When you live in the United States, with the roar of the free market, the roar of this huge military power, the roar of being at the heart of empire, it’s hard to hear the whispering of the rest of the world. And I think many U.S. citizens want to. I don’t think that all of them necessarily are co-conspirators in this concept of empire. And those who are not, need to listen to other stories in the world – other voices, other people.
Under the shelter of the U.S. government’s rhetoric about the war against terror, politicians the world over have decided that this technique is their best way of settling old scores. So whether it’s the Russian government hunting down the Chechens, or Ariel Sharon in Palestine, or the Indian government carrying out its fascist agenda against Muslims, particularly in Kashmir, everybody’s borrowing the rhetoric. They are all fitting their mouths around George Bush’s bloody words.
After the terrorist attack on the Indian Parliament on December 13, 2001, the Indian government blamed Pakistan (with no evidence to back its claim) and moved all its soldiers to the border.

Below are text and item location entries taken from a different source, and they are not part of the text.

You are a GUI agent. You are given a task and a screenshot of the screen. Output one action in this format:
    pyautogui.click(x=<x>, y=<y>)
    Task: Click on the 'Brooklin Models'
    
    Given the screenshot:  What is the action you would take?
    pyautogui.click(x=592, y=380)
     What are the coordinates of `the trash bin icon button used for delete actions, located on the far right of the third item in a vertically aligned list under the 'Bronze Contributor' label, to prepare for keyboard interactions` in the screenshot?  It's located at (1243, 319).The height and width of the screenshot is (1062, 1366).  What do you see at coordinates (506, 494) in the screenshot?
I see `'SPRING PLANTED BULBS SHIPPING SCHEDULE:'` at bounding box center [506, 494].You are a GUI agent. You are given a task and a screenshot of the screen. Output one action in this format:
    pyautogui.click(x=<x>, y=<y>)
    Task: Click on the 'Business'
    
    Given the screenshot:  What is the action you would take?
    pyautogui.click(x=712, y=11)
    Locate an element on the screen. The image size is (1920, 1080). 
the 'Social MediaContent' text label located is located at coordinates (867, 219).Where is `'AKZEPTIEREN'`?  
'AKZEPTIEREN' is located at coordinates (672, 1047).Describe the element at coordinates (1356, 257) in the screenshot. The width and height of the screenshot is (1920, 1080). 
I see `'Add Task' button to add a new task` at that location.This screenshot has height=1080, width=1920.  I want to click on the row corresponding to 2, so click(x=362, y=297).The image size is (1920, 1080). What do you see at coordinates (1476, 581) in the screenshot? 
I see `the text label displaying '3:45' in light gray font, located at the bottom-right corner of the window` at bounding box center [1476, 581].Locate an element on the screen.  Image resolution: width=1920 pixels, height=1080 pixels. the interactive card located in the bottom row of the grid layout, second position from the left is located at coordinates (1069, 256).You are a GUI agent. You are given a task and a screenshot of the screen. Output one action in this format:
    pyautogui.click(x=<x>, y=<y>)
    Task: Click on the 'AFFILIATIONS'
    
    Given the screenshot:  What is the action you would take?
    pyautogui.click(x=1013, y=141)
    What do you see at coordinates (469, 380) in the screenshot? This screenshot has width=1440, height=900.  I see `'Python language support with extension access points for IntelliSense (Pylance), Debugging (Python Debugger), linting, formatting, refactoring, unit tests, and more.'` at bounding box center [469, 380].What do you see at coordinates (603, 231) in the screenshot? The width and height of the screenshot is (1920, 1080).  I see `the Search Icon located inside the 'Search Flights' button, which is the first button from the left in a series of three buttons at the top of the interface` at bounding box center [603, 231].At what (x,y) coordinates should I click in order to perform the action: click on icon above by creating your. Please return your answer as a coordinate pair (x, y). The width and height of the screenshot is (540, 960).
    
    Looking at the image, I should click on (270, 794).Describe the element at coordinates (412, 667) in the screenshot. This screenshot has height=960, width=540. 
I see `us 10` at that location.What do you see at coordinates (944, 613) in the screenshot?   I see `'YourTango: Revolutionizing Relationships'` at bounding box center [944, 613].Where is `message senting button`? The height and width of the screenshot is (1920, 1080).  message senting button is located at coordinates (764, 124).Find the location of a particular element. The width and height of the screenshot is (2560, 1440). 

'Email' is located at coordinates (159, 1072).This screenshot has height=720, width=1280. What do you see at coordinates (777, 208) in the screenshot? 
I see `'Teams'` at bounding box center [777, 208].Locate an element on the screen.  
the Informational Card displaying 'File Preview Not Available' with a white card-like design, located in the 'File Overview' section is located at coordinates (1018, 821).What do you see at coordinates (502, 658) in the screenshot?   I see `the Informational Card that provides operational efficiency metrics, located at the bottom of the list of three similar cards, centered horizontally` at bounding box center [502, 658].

War is now considered a legitimate reaction to terrorist strikes. Now through the hottest summers, through the bleakest winters, we have a million armed men on hair-trigger alert facing each other on the border between India and Pakistan. They’ve been on red alert for months together. India and Pakistan are threatening each other with nuclear annihilation. So, in effect, terrorists now have the power to ignite war. They almost have their finger on the nuclear button. They almost have the status of heads of state. And that has enhanced the effectiveness and romance of terrorism.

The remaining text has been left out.